La ruta de Irkutsk a los montes Urales estaba, pues, libre. El Gran Duque tenía
deseos de volver a Moscú, pero retrasó su viaje para asistir a una tierna ceremonia que
tuvo lugar varios días después de la entrada de las tropas rusas.
Miguel Strogoff había ido al encuentro de Nadia y delante de su padre le dijo:
-Nadia, todavía eres mi hermana; cuando dejaste Riga para venir a Irkutsk, ¿dejaste
atrás algún otro recuerdo que no fuera el de tu madre?
-No -respondió Nadia-, ninguno y de ninguna clase.
-Así, ¿ninguna parte de tu corazón quedó allí?
-Ninguna, hermano.
-Entonces, Nadia -dijo Miguel Strogoff-, yo no creo que Dios, al hacer que nos
conociéramos y que atravesaramos juntos tan duras pruebas, haya querido otra cosa
que el que nos uniéramos para siempre.
-¡Ah! -exclamó Nadia, cayendo en los brazos de Miguel Strogoff.
Y volviéndose hacia Wassill Fedor, dijo enrojeciendo:
-¡Padre mío!
-Nadia -respondió Wassili Fedor-, mi mayor alegría será llamaros a los dos hijos
míos.
La ceremonia del casamiento tuvo lugar en la catedral de Irkutsk.

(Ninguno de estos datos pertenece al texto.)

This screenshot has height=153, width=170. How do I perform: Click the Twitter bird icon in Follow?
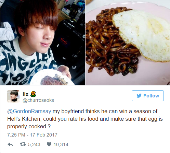tap(139, 96)
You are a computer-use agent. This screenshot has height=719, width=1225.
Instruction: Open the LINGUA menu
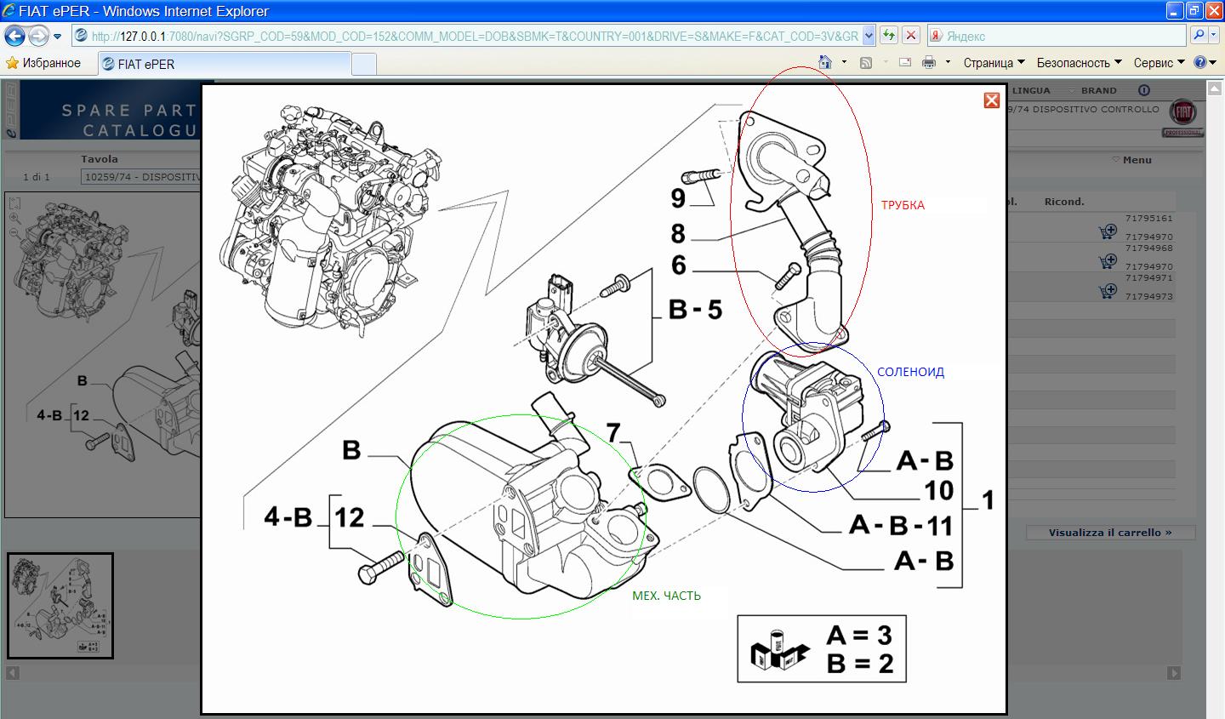(1031, 90)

Fue muy sencilla en
sus detalles y hermosa por la concurrencia de toda la población, tanto militar como
civil, que quería testimoniar su profundo agradecimiento a los dos jovenes, cuya odisea
ya se había convertido en legendaria.
Alcide Jolivet y Harry Blount asistían, naturalmente, al casamiento, del cual querían
dar cuenta a sus lectores.
-¿No experimenta usted deseos de imitarles? -preguntó Alcide Jolivet a su colega.
-¡Pche ... ! -respondió Harry Blount-. ¡Si tuviera, como usted, una prima ... !
-¡Mi prima no está en condiciones de casarse! -respondió riendo Alcide Jolivet.
-Tanto mejor -agregó Harry Blount-, porque se habla de las dificultades que van a
surgir entre Londres y Pekín. ¿Es que no tiene usted deseos de saber qué pasa por allá?
-¡Pardiez, mi querido Blount! ¡Iba a proponérselo! -gritó Alcide Jolivet.
Y así fue como los dos inseparables se fueron a China.
Algunos días después de la ceremonia, Miguel y Nadia Strogoff, acompañados por
Wassili Fedor, reemprendieron la ruta de Europa. El camino de dolor de la ida fue un
camino de felicidad a la vuelta. Viajaban con extrema velocidad en uno de esos trineos
que se deslizan como expresos sobre las estepas heladas de Siberia.
Sin embargo, cuando llegaron a las orillas del Dinka, antes de Birskoe, se detuvieron
un día entero.
Miguel Strogoff encontró el sitio en donde habían enterrado al pobre Nicolás.
Plantaron una cruz en la tumba y Nadia rezó por última vez sobre los restos del
humilde y heroico amigo al que ninguno de los dos olvidaría jamás.
En Omsk, la vieja Marfa les esperaba en la pequena casa de los Strogoff y la anciana
apretó con pasión entre sus brazos a aquella que en su interior había ya llamado hija
cientos de veces. La valiente siberiana tuvo, aquel día, el derecho de reconocer a su hijo
y de mostrarse orgullosa de él.
Después de pasar algunos días en Omsk, Miguel y Nadia Strogoff regresaron a
Europa y, como Wassili Fedor fijó su residencia en San Petersburgo, ni su hijo ni su
hija volvieron a separarse de él más que cuando iban a visitar a su vieja madre.
El joven correo fue recibido por el Zar, el cual lo agrego especialmente a su escolta y
le impuso la Cruz de San Jorge.
Más adelante, Miguel Strogoff llegó a una alta situación en el Imperio. Pero no es la
historia de sus éxitos, sino la de sus sufrimientos, la que merecía ser contada.